- Work task: Reproduce, exactly as they appear, the line containing "Frank G. Zarb School of Business (263, 1299)" and every line after it, ending with the last line of the records.

- Data listing:
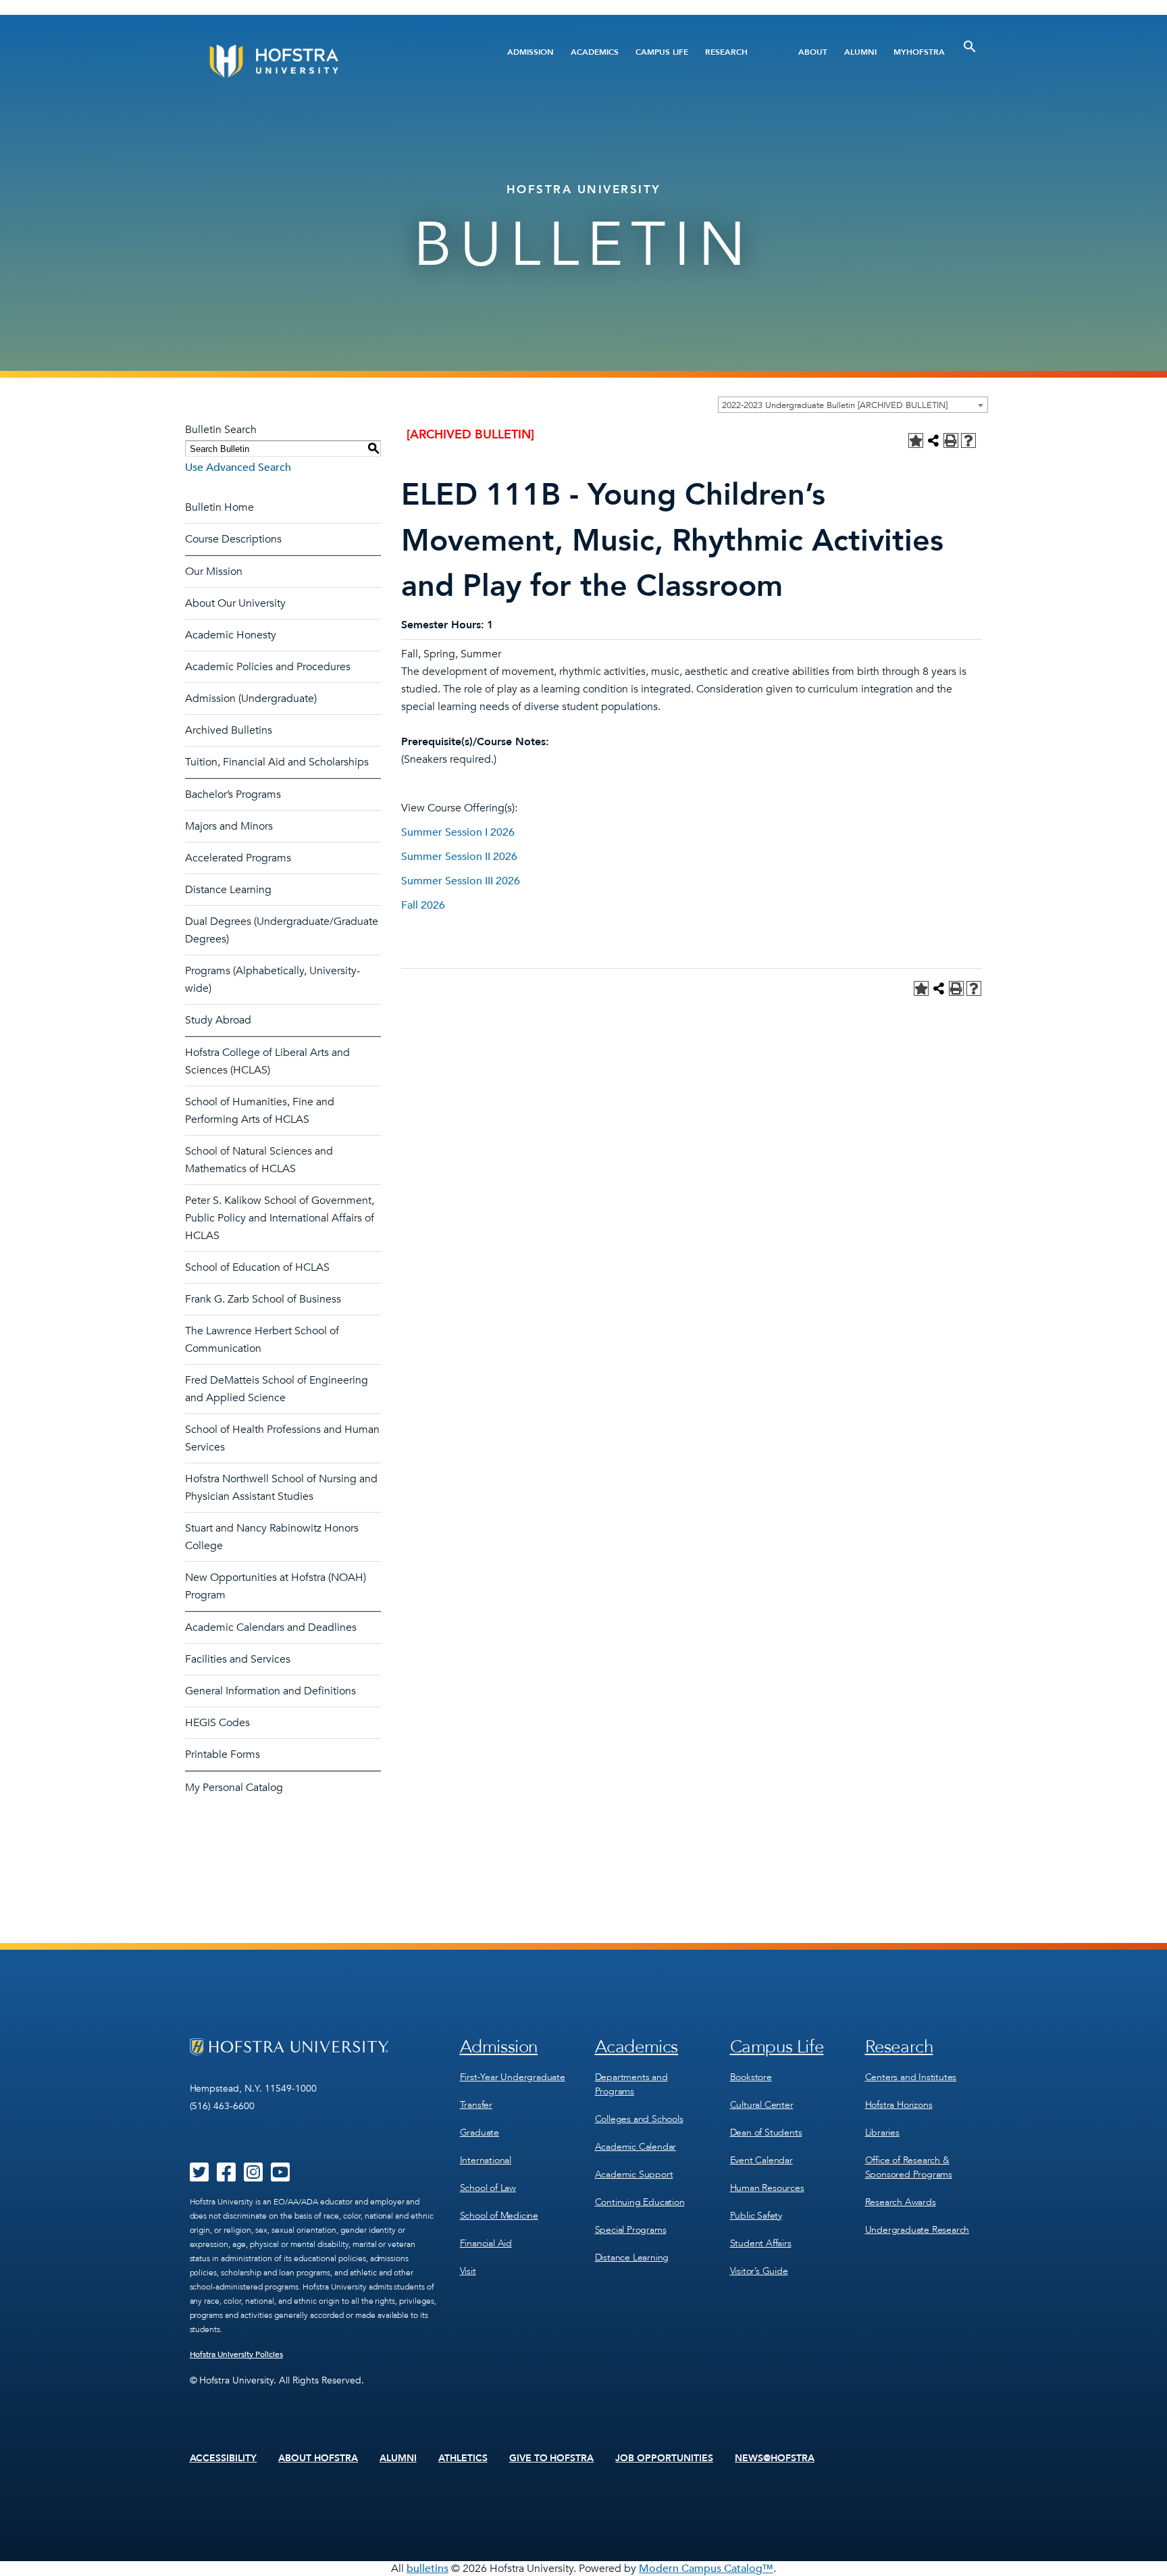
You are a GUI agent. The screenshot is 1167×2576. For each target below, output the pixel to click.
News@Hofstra (774, 2458)
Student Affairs (761, 2243)
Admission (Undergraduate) (251, 698)
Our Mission (213, 571)
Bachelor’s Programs (233, 794)
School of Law (488, 2187)
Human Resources (767, 2187)
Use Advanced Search (238, 467)
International (485, 2160)
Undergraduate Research (917, 2229)
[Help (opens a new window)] (968, 440)
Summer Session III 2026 (460, 881)
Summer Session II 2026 (459, 856)
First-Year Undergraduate (512, 2077)
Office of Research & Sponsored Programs (908, 2167)
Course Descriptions (233, 539)
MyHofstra (919, 52)
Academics (595, 52)
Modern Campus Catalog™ (706, 2568)
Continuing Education (640, 2202)
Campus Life (662, 52)
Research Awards (900, 2202)
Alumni (860, 52)
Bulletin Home (219, 507)
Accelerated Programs (238, 858)
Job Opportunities (664, 2458)
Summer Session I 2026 (458, 832)
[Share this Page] (933, 440)
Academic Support (634, 2174)
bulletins (427, 2568)
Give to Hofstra (551, 2458)
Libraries (882, 2132)
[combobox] (853, 405)
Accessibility (223, 2458)
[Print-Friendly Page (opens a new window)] (950, 440)
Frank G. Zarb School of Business (263, 1299)
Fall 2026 (423, 905)
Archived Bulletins (228, 730)
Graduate (479, 2132)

- Final answer:
Frank G. Zarb School of Business (263, 1299)
Fall 2026 (423, 905)
Archived Bulletins (228, 730)
Graduate (479, 2132)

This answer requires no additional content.